* [Texto fornecido]
E é nessa situação que me encontro, embarcado no rebocador CMS THUNDERER, um pequeno navio de 23 metros de comprimento. Exerço as funções de imediato/marinheiro, integrado numa pequena equipa constituída por apenas três elementos (mestre, imediato/marinheiro e engenheiro).
O Mestre, como comandante, é responsável pela integridade física do navio, pela condução e manutenção dos sistemas de navegação, pela segurança e coordenação da equipa de trabalho e, quando em operações, assegura o convés. Tarefas em que é coadjuvado por mim, como imediato/marinheiro.
O engenheiro garante o funcionamento das máquinas e sistemas eletrónicos, a manutenção dos equipamentos, e o seu arranjo em caso de avarias.
Por sermos poucos, acabamos por interagir em conjunto em diversas funções, o que inevitavelmente nos leva a adquirir conhecimentos de outras áreas, algo a meu ver muito positivo.

* [Itens guardados]
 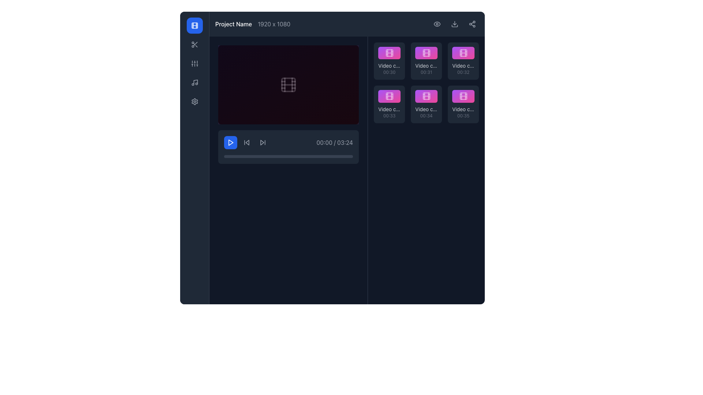 What do you see at coordinates (288, 84) in the screenshot?
I see `the SVG icon resembling a film strip, which is centrally placed within a black rounded rectangle, located above the playback control panel` at bounding box center [288, 84].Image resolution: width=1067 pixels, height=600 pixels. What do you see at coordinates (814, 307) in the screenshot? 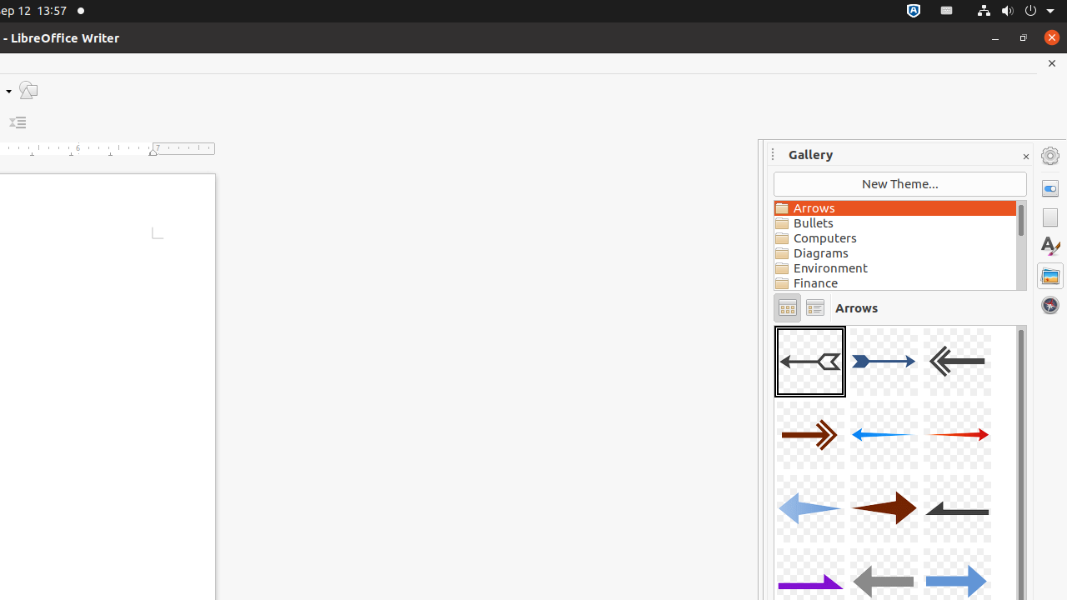
I see `'Detailed View'` at bounding box center [814, 307].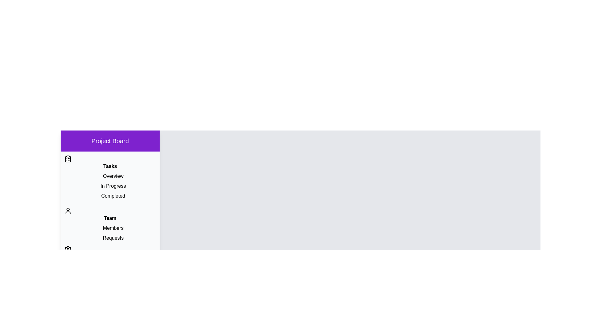  What do you see at coordinates (110, 176) in the screenshot?
I see `the item Overview to observe its hover effect` at bounding box center [110, 176]. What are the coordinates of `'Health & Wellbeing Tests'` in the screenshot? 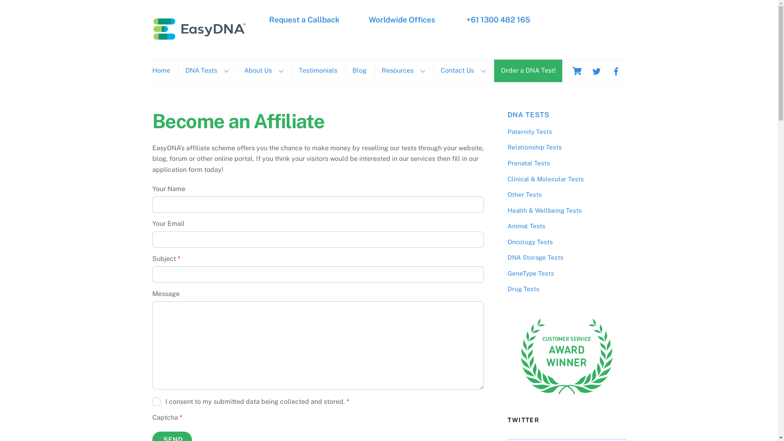 It's located at (544, 210). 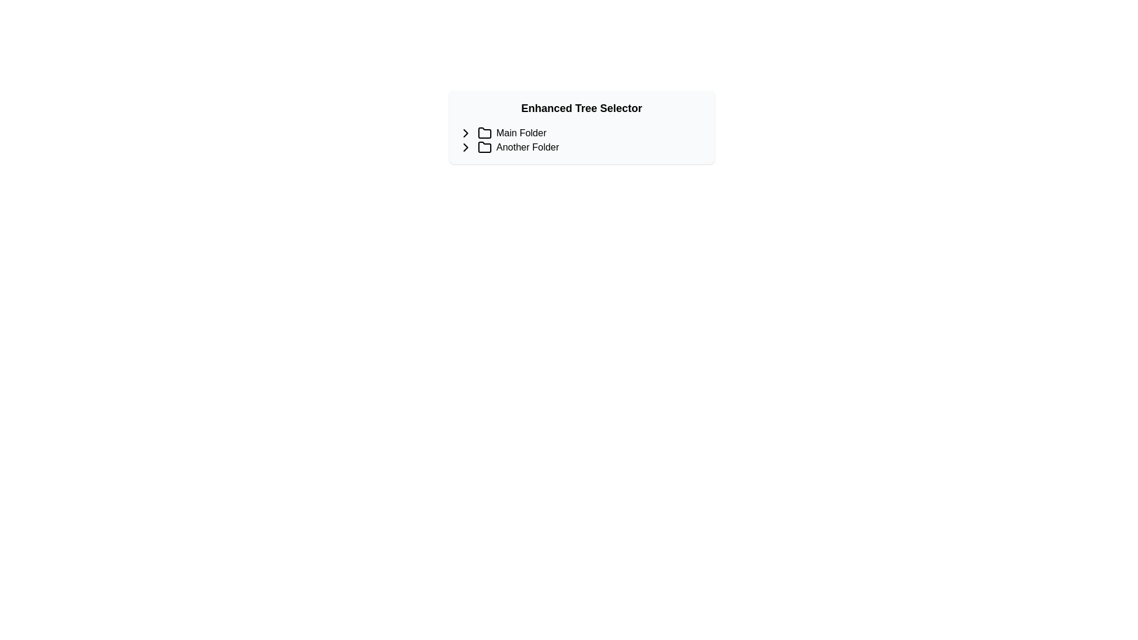 I want to click on the folder icon located to the right of the arrow icon and to the left of the text 'Main Folder', which is part of the list labeled 'Main Folder', so click(x=484, y=133).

* [O que fazer]
Dê seguimento ao texto sobre o trabalho a bordo do rebocador, começando logo depois da última frase. Os itens não têm qualquer papel nisto.

* [Resultado]
As refeições são confecionadas a bordo, e todos nós cozinhamos, numa escala de dias seguidos, o que permite diversificar a qualidade e tipo das refeições, sendo a minha feijoada um dos pratos mais apreciados.
O moderno rebocador CMS THUNDERER foi construído em 2023, nos estaleiros holandeses da DAMEN, em Gorinchem. Desloca 491 toneladas e é propulsionado por dois motores Caterpillar com potência total de 5102 cavalos, atingindo um Bollard Pull de 71 Toneladas.
O facto do CMS THUNDERER ser um ASD TUG, com os motores acionando dois propulsores Kongsberg US type L-Drive Azimuth Thruster (L-Drive ou Transmissão em L), tornou a minha experiência particularmente enriquecedora. Um Azimuth Thruster, ou Propulsor Azimutal, é um sistema de propulsão por hélices encapsulados, funcionando como turbinas independentes com capacidade de orientação em 360 graus, permitindo ao rebocador mover-se em qualquer direção e ângulo, incluindo rodar sobre o próprio eixo e executar manobras complexas, com notável precisão e rapidez. Para além disso, permite direcionar ambas as turbinas na direção desejada, o que garante mais potência do que os sistemas convencionais de hélice/lemes ou o propulsor de pás verticais Voith-Schneider.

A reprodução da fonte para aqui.